秦兰欣喜道:“这可真是太好了。不过,需要我做什么呢?”

“夫人,你只需要如此如此……”秋霜随即将上级的指示说了。

秦兰听了,不住点头:“好,好,就这么办。”

半个时辰后,金杰回来了。

秦兰忙问究竟。

金杰有些兴奋地解释道:“除了许定那厮,另外两个统制官,都与我同样心思,都不想跟着方貌一条道走到黑了。”

“太好了。”秦兰有些激动地道。

“可现在问题是,我们四个统制官中,就属许定那厮人马最多,此人又是方貌的裙带小舅子,对方貌死忠到底,咱们要想动手,只怕太难啊!”

秦兰道:“官人,先撇开许定那厮不谈,眼下能做的,乃是争取更多的人站到我们这边,尤其是争取许定手下的人。”

“这恐怕有点难。”金杰沉声道。

“官人,事在人为。”秦兰道,“更何况,一旦随着梁山军持续围困苏州,城内的人心也会慢慢起变化的。”

“梁山军会持续围困苏州?”金杰疑惑道。

“那是自然。”

“你如何看出来的?”金杰反问道。

“这……”

秦兰自知失言,但她马上又机敏地反应过来,“官人,我听说,梁山军攻城略地向来厉害,他们若是真要攻打苏州,只怕早就攻打了,还会等到现在?我要是猜的不错的话,定是梁山军不想将苏州打烂了。因为苏州不是扬州和润州,这里有大量的纺织产业,打烂了,对梁山军没有半点好处……”

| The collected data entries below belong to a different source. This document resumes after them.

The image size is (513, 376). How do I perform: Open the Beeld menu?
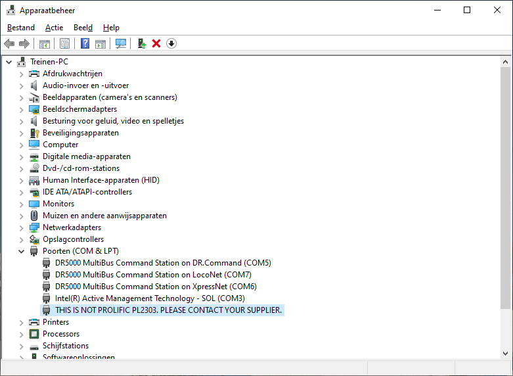click(83, 28)
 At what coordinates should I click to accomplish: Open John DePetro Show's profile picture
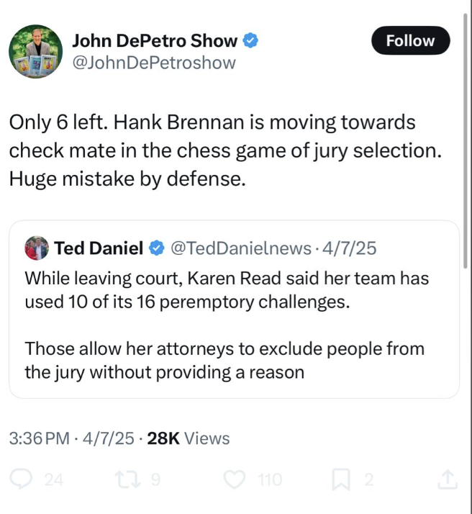[35, 52]
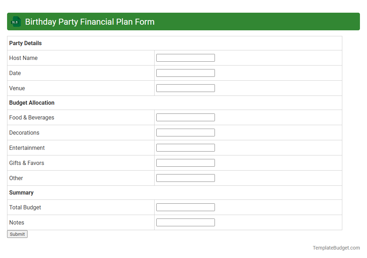Click the Notes row label
Screen dimensions: 367x258
(x=17, y=222)
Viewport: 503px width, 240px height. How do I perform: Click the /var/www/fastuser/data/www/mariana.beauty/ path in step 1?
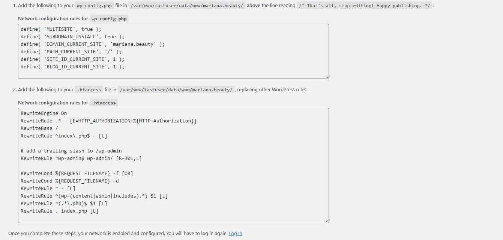(x=187, y=6)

听到这,金杰点了点头:“娘子说的有几分道理。梁山军的战力,的确是很强,他们若真是要强攻苏州,要不了几个时辰,苏州就会陷落。但梁山军没有如此做,很可能正如娘子你说的这般。”

说到这,他长舒了一口气,道:“好吧,明天一早,我便继续联络。”

随后,夫妇俩上床歇息。

接下来数日,金杰一有空隙,便暗中联络志同道合之人,收获不小。

尤其是,这几天梁山军果然没有攻城,但舆论战一直没有停歇,城内的军民却压力日益陡增,人心思变,甚至,连许定麾下不少人马,都在密谋反水。

只不过,遗憾的是,有一些人行事不周密,结果反而暴露出来,被许定军法处置。

此事传到方貌耳中后,方貌越发恐惧,每日都窝在府衙之中,不敢出来,除了许定可以自有出入苏州府衙外,包括金杰在内的其他三位统制官,都受到了限制。

为此,金杰有些焦急,不知该如何是好。

这一晚,金杰归家,将此事跟妻子秦兰说了,后者微微一笑:“官人,此事容易。”